:: WHAT THIS TASK INVOLVES ::
Repeat every record below exactly as it appears.

:: Stored items ::
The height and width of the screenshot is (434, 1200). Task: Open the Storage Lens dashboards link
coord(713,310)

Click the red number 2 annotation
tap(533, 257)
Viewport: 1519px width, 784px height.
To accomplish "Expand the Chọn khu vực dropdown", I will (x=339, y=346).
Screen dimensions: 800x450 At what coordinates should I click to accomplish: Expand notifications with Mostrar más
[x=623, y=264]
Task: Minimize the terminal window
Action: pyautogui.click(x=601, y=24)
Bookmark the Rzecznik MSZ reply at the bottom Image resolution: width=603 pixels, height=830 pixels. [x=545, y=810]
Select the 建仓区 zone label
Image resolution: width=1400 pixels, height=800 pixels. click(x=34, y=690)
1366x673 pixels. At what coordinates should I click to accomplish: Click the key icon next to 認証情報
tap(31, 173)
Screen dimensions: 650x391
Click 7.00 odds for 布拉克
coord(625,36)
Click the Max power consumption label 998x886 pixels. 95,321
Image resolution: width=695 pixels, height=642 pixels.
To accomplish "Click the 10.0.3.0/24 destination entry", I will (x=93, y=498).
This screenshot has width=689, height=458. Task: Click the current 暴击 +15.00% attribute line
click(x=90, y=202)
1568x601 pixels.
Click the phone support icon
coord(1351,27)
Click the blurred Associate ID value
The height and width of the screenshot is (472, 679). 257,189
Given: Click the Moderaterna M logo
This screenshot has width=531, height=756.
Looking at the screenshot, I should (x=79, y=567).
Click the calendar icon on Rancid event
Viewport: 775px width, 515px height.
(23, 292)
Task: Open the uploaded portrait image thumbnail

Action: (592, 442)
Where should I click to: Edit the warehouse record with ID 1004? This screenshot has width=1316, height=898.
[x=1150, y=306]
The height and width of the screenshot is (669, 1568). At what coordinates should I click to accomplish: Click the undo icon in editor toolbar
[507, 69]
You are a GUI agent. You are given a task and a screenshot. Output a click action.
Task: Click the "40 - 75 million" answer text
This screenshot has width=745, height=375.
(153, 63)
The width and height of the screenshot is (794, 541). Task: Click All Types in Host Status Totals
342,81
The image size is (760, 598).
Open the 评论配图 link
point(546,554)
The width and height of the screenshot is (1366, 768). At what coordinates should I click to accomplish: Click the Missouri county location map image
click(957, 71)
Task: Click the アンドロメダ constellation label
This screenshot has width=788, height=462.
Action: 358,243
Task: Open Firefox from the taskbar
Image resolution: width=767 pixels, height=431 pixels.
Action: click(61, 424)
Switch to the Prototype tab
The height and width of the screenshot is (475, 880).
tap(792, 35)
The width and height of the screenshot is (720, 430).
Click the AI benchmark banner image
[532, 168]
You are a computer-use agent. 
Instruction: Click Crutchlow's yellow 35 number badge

:: RESPONSE BOX ::
The height and width of the screenshot is (434, 1200). Task: Open the Storage Lens dashboards link
coord(713,310)

Click the red number 2 annotation
tap(533, 257)
Viewport: 1519px width, 784px height.
To accomplish "Expand the Chọn khu vực dropdown", I will (x=339, y=346).
Screen dimensions: 800x450 At what coordinates should I click to accomplish: Expand notifications with Mostrar más
[x=623, y=264]
Task: Minimize the terminal window
Action: pyautogui.click(x=601, y=24)
Bookmark the Rzecznik MSZ reply at the bottom Image resolution: width=603 pixels, height=830 pixels. [x=545, y=810]
Select the 建仓区 zone label
Image resolution: width=1400 pixels, height=800 pixels. click(x=34, y=690)
1366x673 pixels. At what coordinates should I click to accomplish: Click the key icon next to 認証情報
tap(31, 173)
Screen dimensions: 650x391
Click 7.00 odds for 布拉克
coord(625,36)
Click the Max power consumption label 998x886 pixels. 95,321
Image resolution: width=695 pixels, height=642 pixels.
To accomplish "Click the 10.0.3.0/24 destination entry", I will (x=93, y=498).
This screenshot has width=689, height=458. Task: Click the current 暴击 +15.00% attribute line
click(x=90, y=202)
1568x601 pixels.
Click the phone support icon
coord(1351,27)
Click the blurred Associate ID value
The height and width of the screenshot is (472, 679). 257,189
Given: Click the Moderaterna M logo
This screenshot has width=531, height=756.
Looking at the screenshot, I should (x=79, y=567).
Click the calendar icon on Rancid event
Viewport: 775px width, 515px height.
(23, 292)
Task: Open the uploaded portrait image thumbnail

Action: (592, 442)
Where should I click to: Edit the warehouse record with ID 1004? This screenshot has width=1316, height=898.
[x=1150, y=306]
The height and width of the screenshot is (669, 1568). At what coordinates should I click to accomplish: Click the undo icon in editor toolbar
[507, 69]
You are a GUI agent. You are given a task and a screenshot. Output a click action.
Task: Click the "40 - 75 million" answer text
This screenshot has width=745, height=375.
(153, 63)
The width and height of the screenshot is (794, 541). Task: Click All Types in Host Status Totals
342,81
The image size is (760, 598).
Open the 评论配图 link
point(546,554)
The width and height of the screenshot is (1366, 768). At what coordinates should I click to accomplish: Click the Missouri county location map image
click(957, 71)
Task: Click the アンドロメダ constellation label
This screenshot has width=788, height=462.
Action: 358,243
Task: Open Firefox from the taskbar
Image resolution: width=767 pixels, height=431 pixels.
Action: click(61, 424)
Switch to the Prototype tab
The height and width of the screenshot is (475, 880).
tap(792, 35)
The width and height of the screenshot is (720, 430).
Click the AI benchmark banner image
[532, 168]
You are a computer-use agent. 
Instruction: Click Crutchlow's yellow 35 number badge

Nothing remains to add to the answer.